**Records supplied:**
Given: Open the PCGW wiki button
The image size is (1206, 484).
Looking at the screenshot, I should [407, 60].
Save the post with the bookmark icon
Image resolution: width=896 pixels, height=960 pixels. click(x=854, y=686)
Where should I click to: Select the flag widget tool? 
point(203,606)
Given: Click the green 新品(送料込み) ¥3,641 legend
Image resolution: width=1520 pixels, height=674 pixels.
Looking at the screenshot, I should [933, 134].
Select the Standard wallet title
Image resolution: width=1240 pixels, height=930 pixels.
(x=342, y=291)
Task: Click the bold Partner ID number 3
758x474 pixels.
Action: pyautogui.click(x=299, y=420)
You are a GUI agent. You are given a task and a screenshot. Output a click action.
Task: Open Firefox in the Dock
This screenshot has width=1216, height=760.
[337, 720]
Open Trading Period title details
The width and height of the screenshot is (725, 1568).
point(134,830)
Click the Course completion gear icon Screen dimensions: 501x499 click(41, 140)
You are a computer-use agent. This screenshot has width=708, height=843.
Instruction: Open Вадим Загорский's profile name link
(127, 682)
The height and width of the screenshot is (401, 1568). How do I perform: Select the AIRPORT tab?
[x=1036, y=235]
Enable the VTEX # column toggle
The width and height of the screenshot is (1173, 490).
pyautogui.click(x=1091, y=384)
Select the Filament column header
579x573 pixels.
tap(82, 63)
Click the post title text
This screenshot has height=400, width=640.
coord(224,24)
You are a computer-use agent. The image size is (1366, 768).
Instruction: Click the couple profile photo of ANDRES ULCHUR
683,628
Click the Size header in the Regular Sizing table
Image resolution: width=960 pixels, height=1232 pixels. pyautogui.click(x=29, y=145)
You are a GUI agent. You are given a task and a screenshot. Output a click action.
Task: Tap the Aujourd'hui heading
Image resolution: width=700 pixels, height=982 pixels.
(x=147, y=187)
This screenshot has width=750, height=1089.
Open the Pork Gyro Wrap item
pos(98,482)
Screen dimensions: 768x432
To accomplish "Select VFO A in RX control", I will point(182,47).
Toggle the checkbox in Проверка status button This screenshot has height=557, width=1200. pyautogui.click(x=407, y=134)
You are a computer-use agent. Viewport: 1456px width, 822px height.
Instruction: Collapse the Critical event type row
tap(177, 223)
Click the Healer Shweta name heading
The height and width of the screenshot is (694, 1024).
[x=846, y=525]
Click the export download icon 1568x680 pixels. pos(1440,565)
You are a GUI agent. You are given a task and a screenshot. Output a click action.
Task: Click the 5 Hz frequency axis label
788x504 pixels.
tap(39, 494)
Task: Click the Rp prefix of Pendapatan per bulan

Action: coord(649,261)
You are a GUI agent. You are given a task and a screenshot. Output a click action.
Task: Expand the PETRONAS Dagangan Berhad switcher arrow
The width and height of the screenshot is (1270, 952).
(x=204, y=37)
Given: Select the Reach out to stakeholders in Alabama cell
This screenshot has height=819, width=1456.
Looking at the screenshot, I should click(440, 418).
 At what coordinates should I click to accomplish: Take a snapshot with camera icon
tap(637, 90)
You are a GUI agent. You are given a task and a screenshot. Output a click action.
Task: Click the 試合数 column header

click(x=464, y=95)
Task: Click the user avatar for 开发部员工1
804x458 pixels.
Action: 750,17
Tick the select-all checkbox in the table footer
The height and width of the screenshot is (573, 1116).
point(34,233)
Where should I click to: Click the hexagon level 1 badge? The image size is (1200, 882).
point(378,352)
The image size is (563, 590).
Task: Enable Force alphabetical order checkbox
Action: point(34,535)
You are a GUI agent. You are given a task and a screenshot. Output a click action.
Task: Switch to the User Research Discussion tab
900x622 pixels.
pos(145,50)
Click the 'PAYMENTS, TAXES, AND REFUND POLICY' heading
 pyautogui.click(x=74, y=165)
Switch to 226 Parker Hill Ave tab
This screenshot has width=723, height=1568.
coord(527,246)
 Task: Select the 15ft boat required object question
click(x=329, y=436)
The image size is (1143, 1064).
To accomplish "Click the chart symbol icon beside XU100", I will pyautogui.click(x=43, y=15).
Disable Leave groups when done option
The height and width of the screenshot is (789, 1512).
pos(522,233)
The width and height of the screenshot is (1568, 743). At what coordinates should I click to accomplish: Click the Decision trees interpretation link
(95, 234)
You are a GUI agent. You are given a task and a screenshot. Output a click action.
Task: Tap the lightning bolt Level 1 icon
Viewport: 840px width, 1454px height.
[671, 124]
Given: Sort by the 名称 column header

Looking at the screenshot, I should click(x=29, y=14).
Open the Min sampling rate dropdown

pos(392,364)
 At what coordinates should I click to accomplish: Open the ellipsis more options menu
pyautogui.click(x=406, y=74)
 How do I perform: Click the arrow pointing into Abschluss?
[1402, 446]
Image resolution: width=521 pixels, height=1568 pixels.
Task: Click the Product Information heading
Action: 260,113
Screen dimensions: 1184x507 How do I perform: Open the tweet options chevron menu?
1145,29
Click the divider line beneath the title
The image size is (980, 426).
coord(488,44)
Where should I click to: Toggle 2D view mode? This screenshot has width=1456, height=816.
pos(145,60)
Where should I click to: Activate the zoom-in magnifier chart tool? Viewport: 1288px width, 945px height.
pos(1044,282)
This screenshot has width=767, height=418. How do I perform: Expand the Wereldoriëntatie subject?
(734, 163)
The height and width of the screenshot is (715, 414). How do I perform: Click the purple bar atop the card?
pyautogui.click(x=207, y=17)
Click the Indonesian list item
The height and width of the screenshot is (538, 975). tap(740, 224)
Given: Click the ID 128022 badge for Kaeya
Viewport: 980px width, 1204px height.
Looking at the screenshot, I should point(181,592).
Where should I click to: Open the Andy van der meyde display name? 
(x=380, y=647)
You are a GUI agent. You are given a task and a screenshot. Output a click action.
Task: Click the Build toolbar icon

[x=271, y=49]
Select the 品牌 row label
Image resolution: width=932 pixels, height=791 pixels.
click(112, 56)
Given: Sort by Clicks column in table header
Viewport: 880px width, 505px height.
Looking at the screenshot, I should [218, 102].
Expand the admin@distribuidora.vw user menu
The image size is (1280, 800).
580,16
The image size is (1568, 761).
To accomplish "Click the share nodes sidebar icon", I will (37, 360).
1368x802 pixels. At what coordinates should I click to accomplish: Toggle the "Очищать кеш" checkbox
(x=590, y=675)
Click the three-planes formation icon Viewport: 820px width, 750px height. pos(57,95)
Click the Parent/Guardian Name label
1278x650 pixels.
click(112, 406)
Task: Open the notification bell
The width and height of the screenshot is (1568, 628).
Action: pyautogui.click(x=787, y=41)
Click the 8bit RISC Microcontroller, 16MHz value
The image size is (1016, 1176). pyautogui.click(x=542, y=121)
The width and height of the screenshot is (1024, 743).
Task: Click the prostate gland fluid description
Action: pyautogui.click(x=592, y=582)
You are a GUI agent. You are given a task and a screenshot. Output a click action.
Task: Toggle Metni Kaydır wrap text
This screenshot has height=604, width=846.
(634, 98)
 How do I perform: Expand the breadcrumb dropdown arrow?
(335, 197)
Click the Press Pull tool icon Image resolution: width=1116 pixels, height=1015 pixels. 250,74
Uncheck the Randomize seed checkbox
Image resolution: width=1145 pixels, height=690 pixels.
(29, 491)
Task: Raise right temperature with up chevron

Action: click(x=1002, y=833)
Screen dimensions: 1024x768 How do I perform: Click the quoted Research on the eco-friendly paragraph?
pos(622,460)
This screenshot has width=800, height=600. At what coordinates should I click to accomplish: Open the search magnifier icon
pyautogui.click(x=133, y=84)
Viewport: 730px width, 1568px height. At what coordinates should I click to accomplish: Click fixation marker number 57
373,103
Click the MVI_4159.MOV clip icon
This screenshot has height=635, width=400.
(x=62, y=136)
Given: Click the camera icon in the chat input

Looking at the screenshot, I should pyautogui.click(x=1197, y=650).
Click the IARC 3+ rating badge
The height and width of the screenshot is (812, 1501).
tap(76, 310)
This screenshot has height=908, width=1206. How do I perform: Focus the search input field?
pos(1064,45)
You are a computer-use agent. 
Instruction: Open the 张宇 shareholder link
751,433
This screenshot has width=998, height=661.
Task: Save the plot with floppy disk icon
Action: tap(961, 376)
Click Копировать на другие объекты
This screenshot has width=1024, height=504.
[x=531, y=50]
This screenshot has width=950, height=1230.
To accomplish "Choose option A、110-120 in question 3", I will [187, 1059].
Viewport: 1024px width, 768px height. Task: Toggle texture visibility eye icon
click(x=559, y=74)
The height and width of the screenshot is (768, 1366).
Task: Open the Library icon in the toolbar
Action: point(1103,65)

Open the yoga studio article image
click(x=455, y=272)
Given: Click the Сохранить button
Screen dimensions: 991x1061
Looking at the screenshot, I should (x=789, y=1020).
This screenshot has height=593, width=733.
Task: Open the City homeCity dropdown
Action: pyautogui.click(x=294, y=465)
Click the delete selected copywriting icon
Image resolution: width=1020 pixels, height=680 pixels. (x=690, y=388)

**Work request:** Whenever a line includes the word "button", pull it out of the entries.

**Solution:**
Given: Open the PCGW wiki button
Toggle the checkbox in Проверка status button This screenshot has height=557, width=1200. pyautogui.click(x=407, y=134)
Given: Click the Сохранить button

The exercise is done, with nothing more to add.